Power to the people Things have changed hugely since Sunny Delight and Dairylea had their problems. Yes, the press are still very influential in shaping how new products are received, but people power is taking over. Consumers are the new journalists. No website or magazine is complete now unless it has real people commenting. Journalists are reacting a lot more to consumer opinion and working with it. You just have to look at influential sites like Mumsnet to see people power in action with mums exchanging advice on products theyve tried and liked. Their opinion counts. Its tried and trusted and can probably make or break a product. Chat rooms are increasingly important forums too, so instead of just journalists analysing, praising or criticising your products youve now got a whole raft of quite pushy, rather chatty and often very knowledgeable punters joining in too.
Keep it airtight The press dont have to be your enemy though. We can be your friends – honest! Without sounding like a politician, transparency is the best policy to get the most out of your press launches. If the media believe you, the consumers probably will too. If your product does exactly what it says on the tin, theres no room for journalists to go sniffing. If youre not sure the product message is 100% airtight, dont say it. Certainly dont shout it from the rooftops with an ad campaign thrown in for good measure.
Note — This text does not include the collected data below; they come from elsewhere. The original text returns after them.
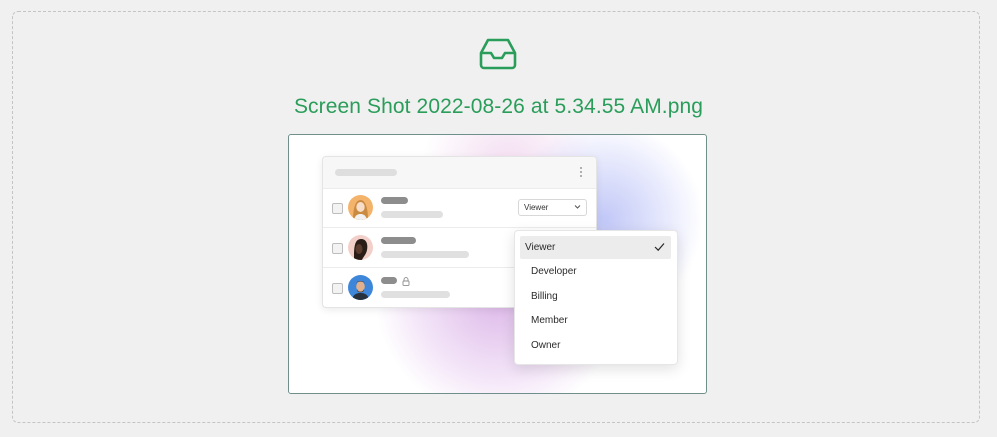  What do you see at coordinates (498, 54) in the screenshot?
I see `inbox-icon` at bounding box center [498, 54].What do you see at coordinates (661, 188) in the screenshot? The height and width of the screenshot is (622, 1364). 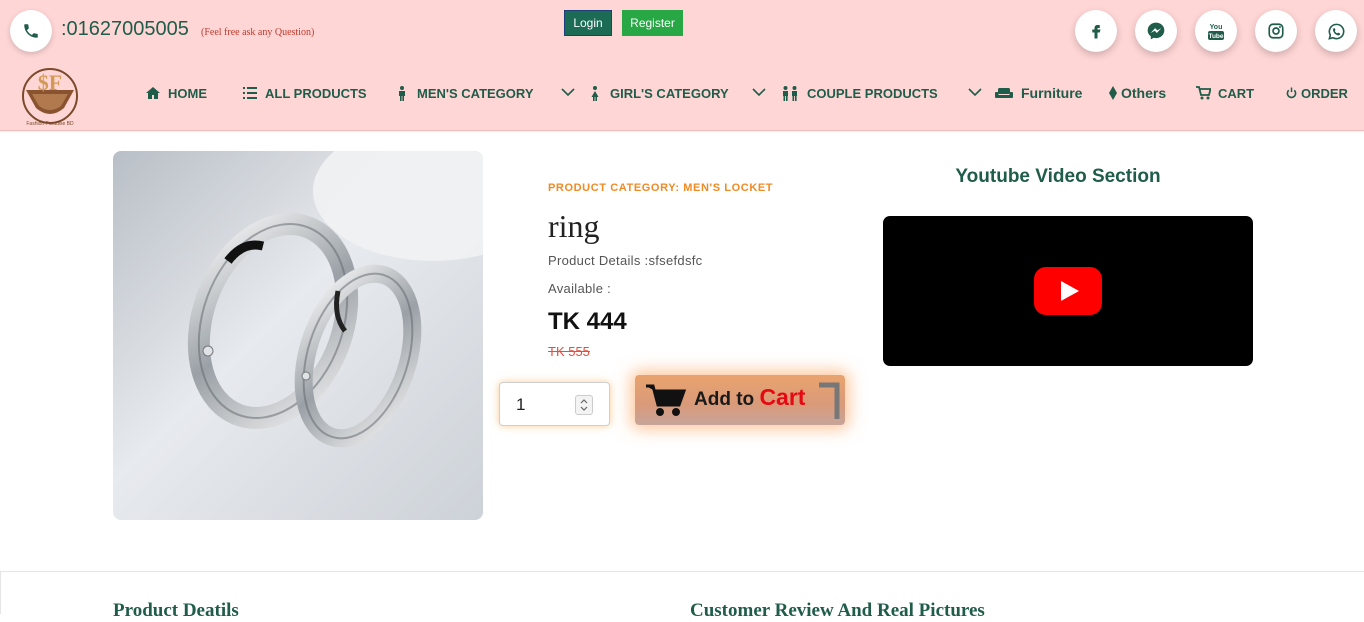 I see `product-category: PRODUCT CATEGORY: MEN'S LOCKET` at bounding box center [661, 188]. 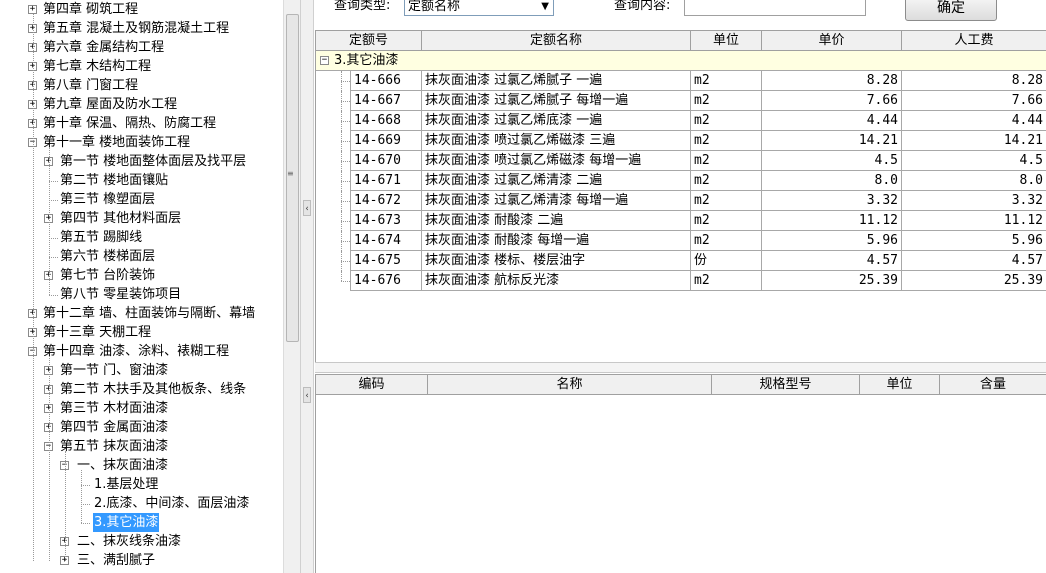 I want to click on cell-name: 抹灰面油漆 耐酸漆 每增一遍, so click(x=556, y=241).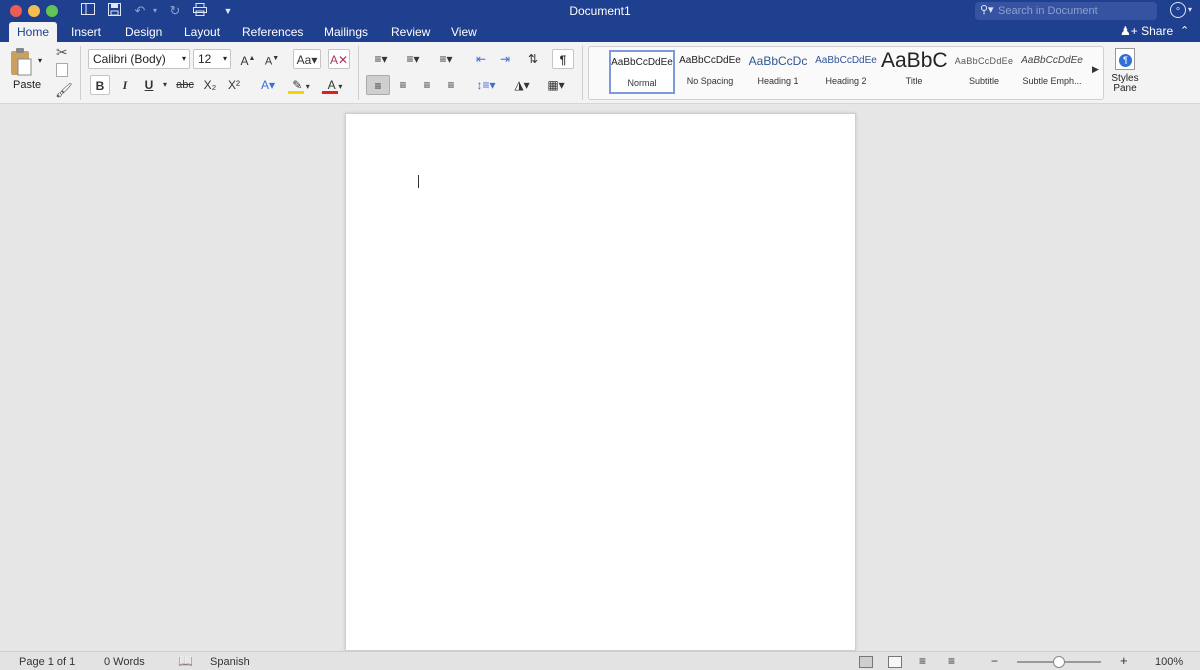 The height and width of the screenshot is (670, 1200). I want to click on bold-button: B, so click(100, 85).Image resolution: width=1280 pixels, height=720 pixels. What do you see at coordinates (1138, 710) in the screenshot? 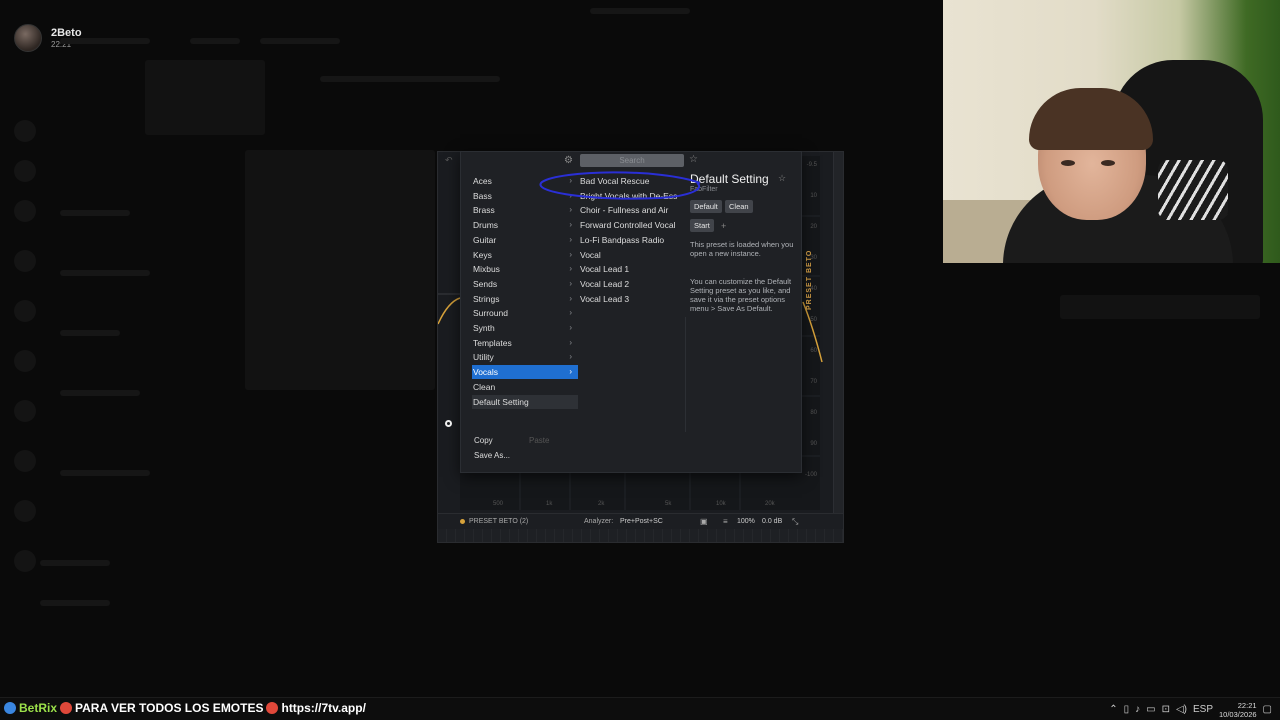
I see `microphone-icon: ♪` at bounding box center [1138, 710].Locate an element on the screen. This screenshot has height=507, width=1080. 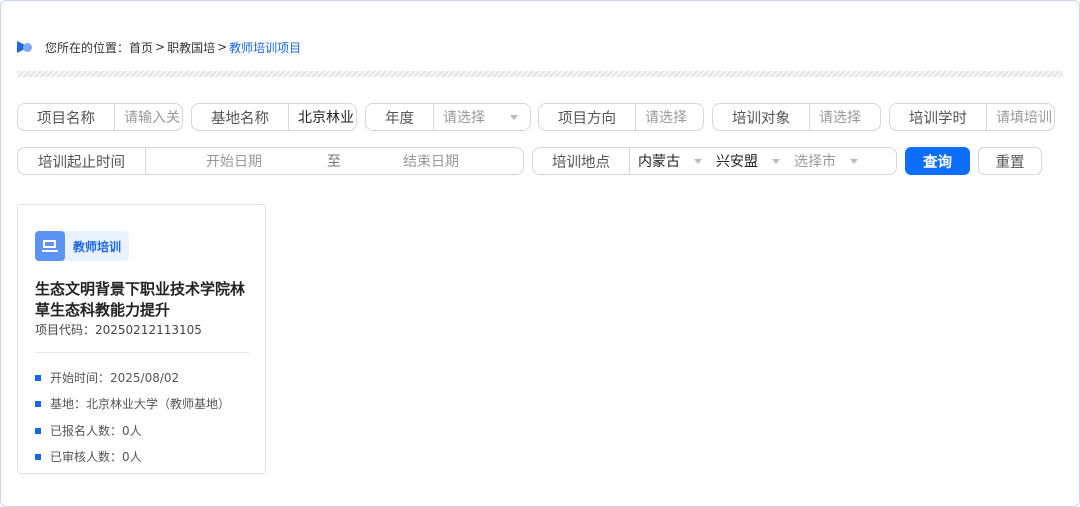
province-select: 内蒙古 is located at coordinates (673, 161).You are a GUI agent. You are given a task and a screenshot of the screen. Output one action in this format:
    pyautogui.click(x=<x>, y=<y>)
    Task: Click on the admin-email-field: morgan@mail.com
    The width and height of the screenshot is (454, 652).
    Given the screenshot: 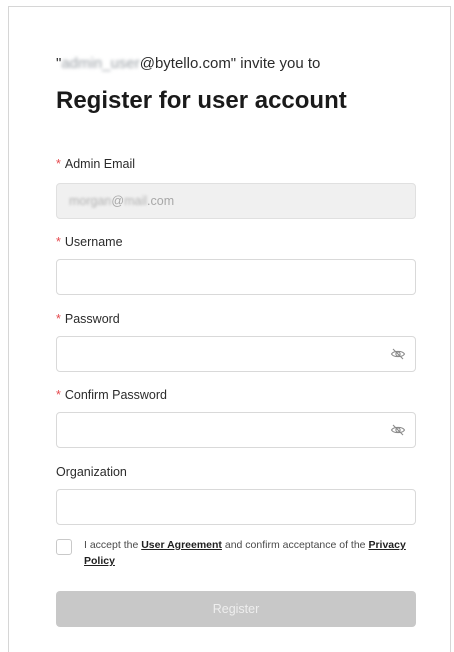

Some add-on products have come unstuck recently with ASA investigations on whether their ad claims stand up. With so much interest now from the media and consumers on whats in a product from salt content, to vitamin quota and saturated fats, theres nowhere to hide. Best to just come clean and let people make up their own minds.
The future is the past The future of wellbeing foods is surely getting back to basics. In these hard times people wont be able to afford fancy stuff, but programmes like Jamie Olivers Ministry of Food have opened peoples minds to good, basic home-cooked meals replacing takeaway cheesy chips and doner kebabs. We need to get back to that wartime mentality where frugal ingredients were turned into healthy meals using everyday, home-grown ingredients that dont cost the earth. Affordable to everyone, not just the middle classes. True wellbeing foods. Michael van Straten suggests the time is right for the launch of a value wellbeing range of ready meals. Using the cheapest ingredients -eg.shin of beef with parsnips or turnips - to create a tasty, healthy stew. Of course they would have to have no additives, be low in fat and salt and retail at less than a pound. Surely that would fly out of the chill cabinets? Food just like Grandma cooked. Now, theres a challenge!